Breathe in through your nose. Feel your belly, your ribs, and your lower back expand in three directions, front, sides, back, like a slow balloon filling inside your pelvis. Exhale through pursed lips. Feel everything gently draw back in.
That's it. 3 to 5 minutes. Week 1 onwards. Do it while the baby sleeps on your chest if you need to.
Why it earns its place: This breath is the conversation between your diaphragm and your pelvic floor, two muscles that stopped talking clearly the moment delivery happened. You're just gently reintroducing them. It's also the exact breath your physio will use if diastasis recti rehab comes later. Free, silent, and doable while feeding.
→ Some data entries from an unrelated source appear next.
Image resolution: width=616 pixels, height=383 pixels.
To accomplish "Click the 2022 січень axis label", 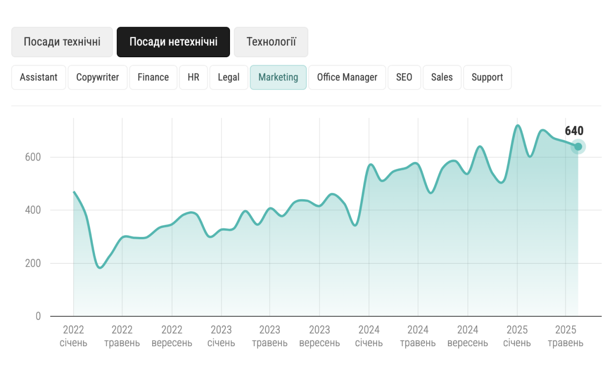I will (74, 336).
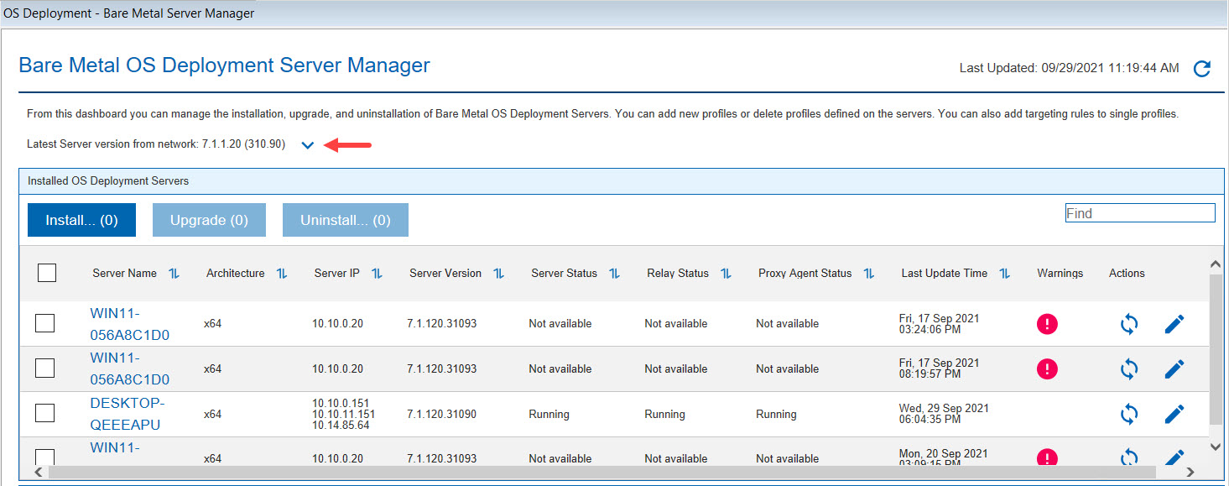The image size is (1229, 486).
Task: Click the sync icon in the first WIN11 row
Action: click(1129, 324)
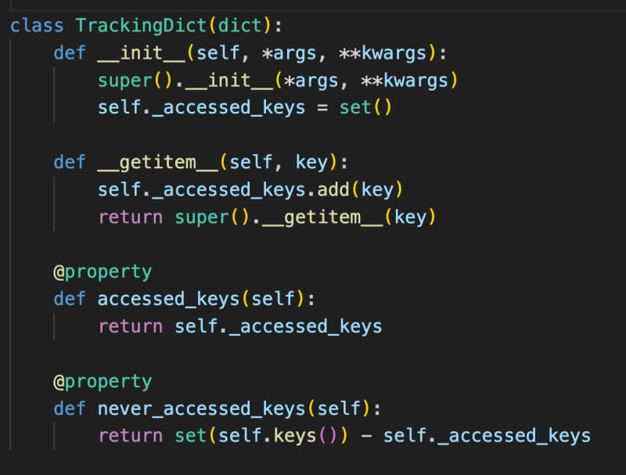The image size is (626, 475).
Task: Click the def keyword before never_accessed_keys
Action: (x=70, y=408)
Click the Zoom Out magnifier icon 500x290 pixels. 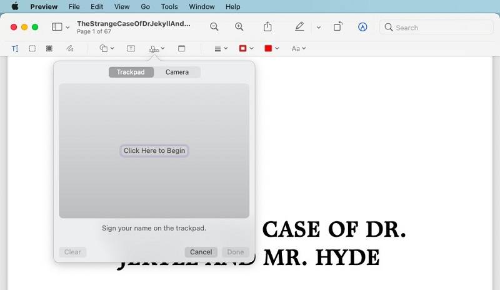pyautogui.click(x=214, y=27)
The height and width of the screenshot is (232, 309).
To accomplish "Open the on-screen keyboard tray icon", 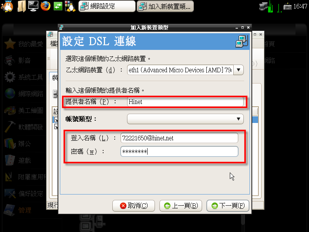I will click(x=287, y=7).
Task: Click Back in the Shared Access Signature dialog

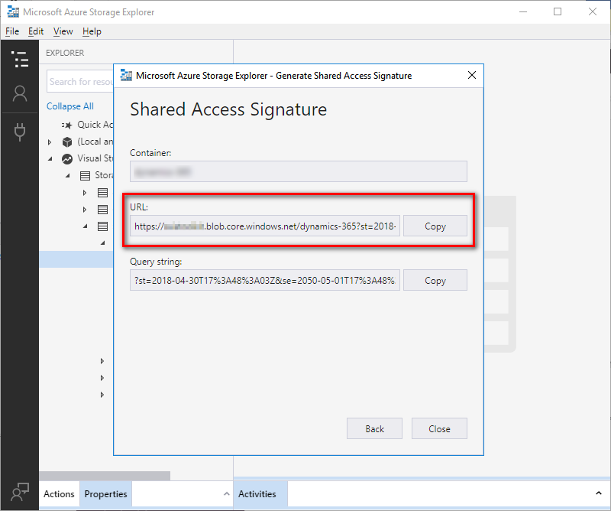Action: [x=374, y=428]
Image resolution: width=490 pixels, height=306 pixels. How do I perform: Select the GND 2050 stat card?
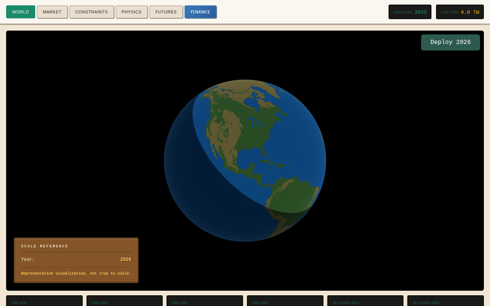tap(285, 301)
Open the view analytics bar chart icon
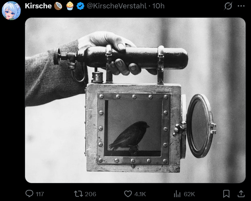 (177, 194)
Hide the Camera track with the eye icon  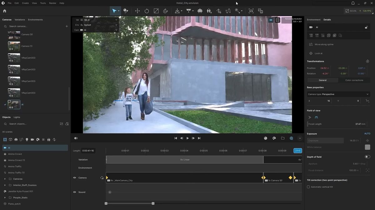point(74,178)
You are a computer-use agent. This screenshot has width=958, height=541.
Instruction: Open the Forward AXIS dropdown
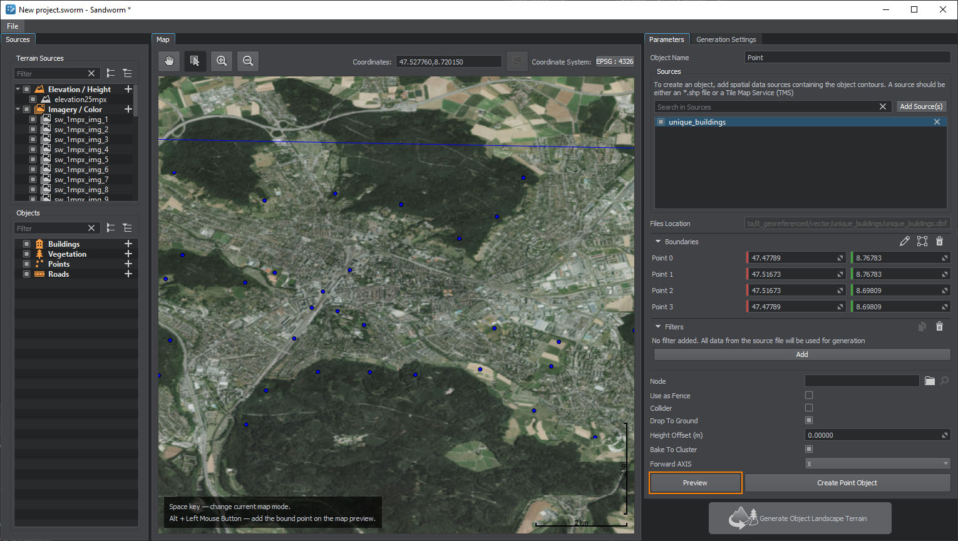coord(877,463)

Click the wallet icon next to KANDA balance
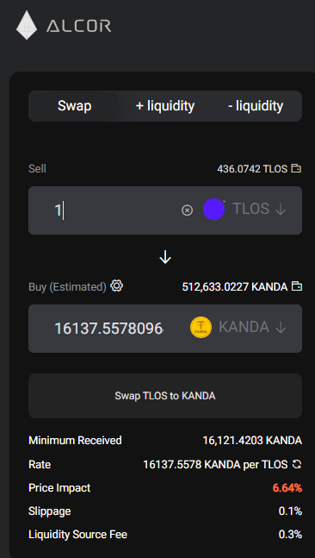(297, 286)
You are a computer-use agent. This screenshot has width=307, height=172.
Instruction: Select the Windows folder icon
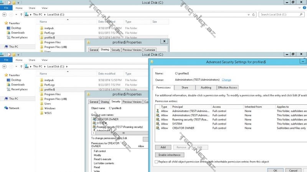click(42, 108)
2. Pelvic tilts, the smallest movement, the biggest payoff
Lie on your back. Knees bent, feet flat.
Tilt your pelvis so your lower back presses gently into the mat. Hold for 3 seconds, then release. 8 to 10 times, twice a day. Pair it with your breath, tilt on the exhale, release on the inhale.
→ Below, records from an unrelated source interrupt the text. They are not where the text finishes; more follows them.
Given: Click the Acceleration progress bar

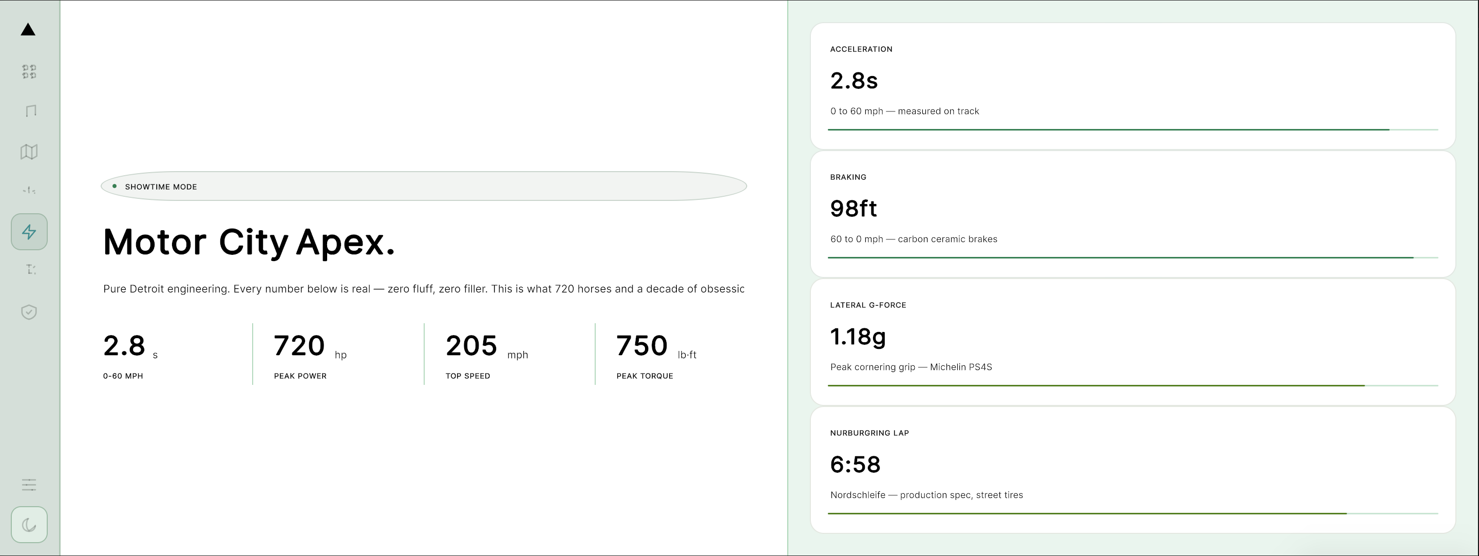Looking at the screenshot, I should tap(1132, 130).
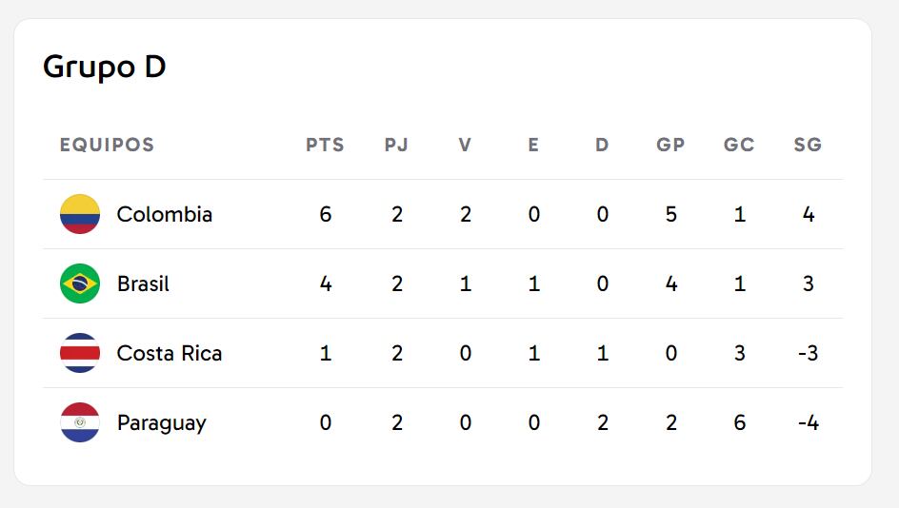Image resolution: width=899 pixels, height=508 pixels.
Task: Click Paraguay's goal difference of -4
Action: [809, 422]

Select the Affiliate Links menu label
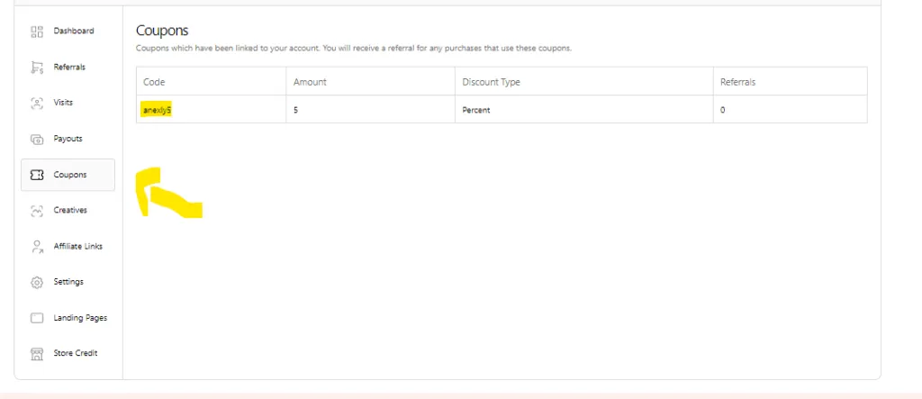(78, 246)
No crunches. Not for at least 6 weeks, longer if you have diastasis recti, which around 60% of mums still have at their 6-week check. Pelvic tilts wake up the deepest layer of your abdominal wall, the one that holds you upright from the inside, without pulling that gap apart.
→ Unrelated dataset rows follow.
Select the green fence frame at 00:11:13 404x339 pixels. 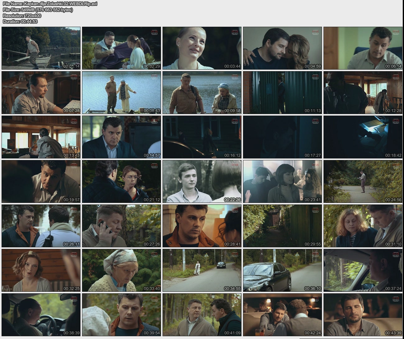click(x=282, y=93)
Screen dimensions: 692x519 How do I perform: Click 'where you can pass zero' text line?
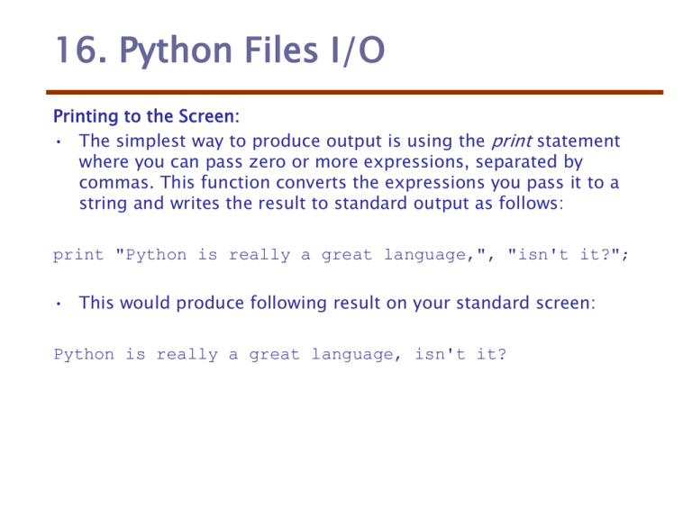pos(182,162)
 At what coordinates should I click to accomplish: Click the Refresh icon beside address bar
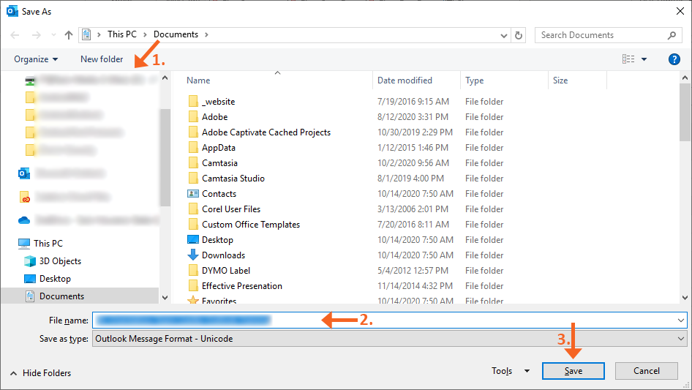[x=519, y=34]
Mums who do this consistently in week 2 say their lower back stops feeling borrowed by week 3.
3. Neck releases, because feeding posture is quietly wearing you down
Sit comfortably, on the mat, on the bed edge, in the chair you haven't left in three days.
Drop your right ear toward your right shoulder. Breathe. Let the left side of your neck lengthen without forcing it. 4 to 5 slow breaths. Switch sides.
Then chin tucks. Sitting tall, gently draw your chin straight back, not down, back, like you're making a double chin on purpose. Hold 3 seconds. Release. 8 to 10 times.
Why this earns its place: you are spending hours curved over a baby. Shoulders forward, neck craning, upper back rounding into a shape it was never designed to hold for that long. These two movements are a direct antidote. The neck release lengthens what feeding tightens. The chin tuck retrains the deep neck muscles that switch off when your head drifts forward all day. No equipment needed. Do it while the baby is in the carrier if you want.
4. Shoulder rolls and eagle arms, the upper body reset
Slow shoulder rolls, back and down, 8 to 10 circles. Feel the shoulder blades draw together and release.
Then cross your right arm over your left at the elbow, bend both elbows, and try to bring the backs of your hands, or your palms, together. Lift your elbows slightly. Hold for 4 to 5 breaths. Switch sides.
Eagle arms aren't glamorous. But they reach exactly where nursing mothers hold their tension, the upper trapezius, the space between the shoulder blades, the chest that shortens when your arms are always forward. Most mums feel the release within two breaths and wonder why nobody mentioned this sooner.
On the mat. On the couch at 2am. Wherever you are, the pose works.
The part no one hands you
Postnatal yoga is a gentle reset, a quiet invitation to come home to yourself, and to remember that some part of this body is still yours.
It's also a space to practice three things: gratitude, surrender, and acceptance. Gratitude for the little miracle that just happened through you. Surrender for what you cannot rush, the body bouncing back, the energy returning, the sleep that feels very far away right now. And acceptance for the changes unfolding in your life, slowly and all at once.
Even 5 to 15 minutes a day matters more than it sounds, especially when everything else feels like it belongs to someone else right now.
A few things to keep in mind. Skip if you feel dizzy. Stop if anything pulls at a scar. If bleeding returns to bright red after movement, drop back to breathing only and rest for two days. The planks, the deep twists, the standing flows, those come after your 6-week check, when your pelvic floor and abdominal wall have had the time they need to re-knit.
The bed works. The mat works. A folded towel on a hotel bathroom floor works.